[seqfan] Re: More terms are required for A218976
robert.gerbicz at gmail.com
Wed Nov 21 05:53:19 CET 2012
2012/11/20 Remy José Cano Ramírez <aallggoorriitthhmmuuss at gmail.com>
> Would someone be interested in the following problem?...
> The A218976 entry at OEIS has few terms, due mainly to it lacks of a better
> algorithm for generating correct terms than the basic definition of the
> sequence and its testing by trial and error.
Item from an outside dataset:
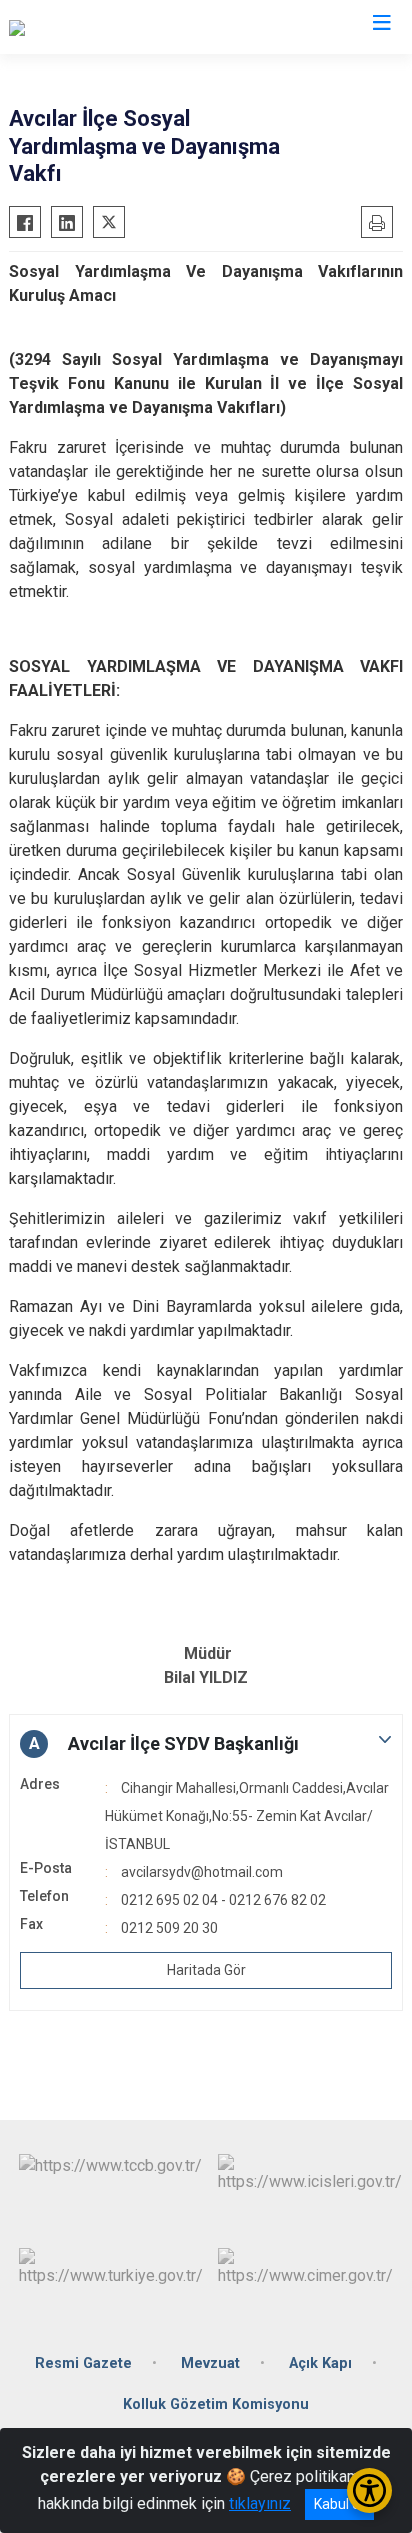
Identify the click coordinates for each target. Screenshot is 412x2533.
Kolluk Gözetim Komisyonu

> But, I noticed something interesting about this sequence:
> Let be x[i] an element of a table for the first M positive integers. A
> candidate for being accepted as an A218976 term would be tested against
> each one of the M entries at the described table in order to verify if the
> definition of A218976 is satisfied.
> In order to meet this goal, we need the 5-adic valuation of each entry in
> the table. Making it by successive divisions (as ordinarily one might get
> it) consumes too much time. Due to such disadvantage, a replacement
> computation is needed there (if possible).
> My current proposal for replacement is something quite different to the
> Maple program shown there: In some way, a good deal of combinatorial
> structure becomes evident if the successively-repeated outcome frequency is
> counted on the differences between the quantities
> ( floor(x[i]/20) + floor(x[i]/5) )
> valuation(x[i], 5)
> For a wide enough table. My personal goal is at least 1000 terms before Jan
> 1st 2013. But it might be possible only after identified the proper
> algorithm. For now, I am calling what I found "The forty roses gardener
> algorithm", but for not prevent anyone from having the pleasure of watching
> it, I decided omit more specific details here . The first step of an
> algorithmic characterization of the data previously described, is easy to
> catch. The rest of the algorithm is the challenge part where I am sure that
> would need some help. Below is my e-mail address for contact.
> And all the best.
> R. J. Cano, <remy at ula.ve>
> Seqfan Mailing list - http://list.seqfan.eu/
"a(n) is the maximal number such that 10^(2 + floor(k/a(1)) + floor(k/a(2))
+ ... + floor(k/a(n))) divides (k+9)! for all k > 0."
It should be: a(n) is the smallest (positive) integer.